The flugblatters are still there, ceramic replicas imbedded in the cobblestones. I saw them, and She spoke to me, “…why seek you the living among the dead?” I knew I was in deep trouble, and so I was. One does not call out the Ruler of the Universe, Adonai Eloheinu, at High Noon. She was later to send a thunderbolt into my heart and strike me half blind, I knew I would have to take a ass-whuppin, and I knew I had it coming, just like the very few ass whuppins I got from the Old Man. All that stuff was way in the future on that Passover Evening of 1968.

Back through the fog of time and the smell of sandalwood I carried the guitar to Bobenbarbs, where dwelt my two-headed friend. Now I am barely twenty years old. I didn’t want to talk about being A JEW, hell they knew that, they were just too discrete to tell me about the Rhode Island finger. I think they had taken some of the same acid, so I wasn’t going to let it follow me into their apartment, which was small enough without the Rhode Island Finger being wedged in there among the smoking hippies and the chocolate Easter Eggs… and the smell of Barb’s bread baking.
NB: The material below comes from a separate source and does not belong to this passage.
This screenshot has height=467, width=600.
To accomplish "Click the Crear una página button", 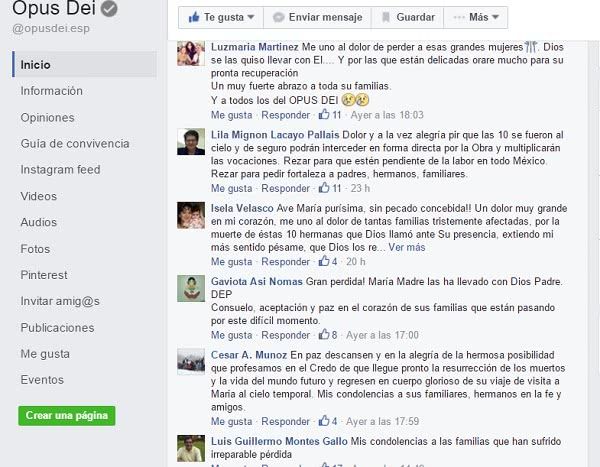I will pyautogui.click(x=67, y=416).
Crap, my place smelled like a sweat sock and it was full of beer cans and bullshit from my friends sleeping on the floor. Bobenbarbs was like home without the clowns and frightened horses, but the circus was there, all right. Damn everything but the Circus. But that night I was A JEW, a hippie, a commie, a nigger… all rolled into one.

I had to go where there were other jews and hippies and commies and niggers but where Bobenbarb still held a tether to the world of White Folk, and all would be well this night here in Lexington, where the bullet-headed Sturmvolk clucked and cooed in the streets like Alfred Hitchcock’s Birds. It would be a little while yet before the trooper’s heel and the feel of steel. That night, I had no concept of such a thing. We were wearing smells from laboratories, facing a dying Nation, a moving paper fantasy. We were listening to the new-told lie that was as old as old as the hills and twice as dusty. We were mixing metaphors and metaphysics and hash oil and snake oil and smoking, poking, broke and joking. Old Ricco-red might have been there too. “Eeen ze back door… who shood sneek boot Rocky Rococo,” heh, we snarked at that line for years, Ricco and me, and g_d, how I miss him, like Momma’s smile, like the Old Man’s bad jokes. Now it’s a dream that makes me sad, like ten thousand dollars at the drop of a hat. Splat. I lost it all madly.

 

But in those days, our lives were just like that.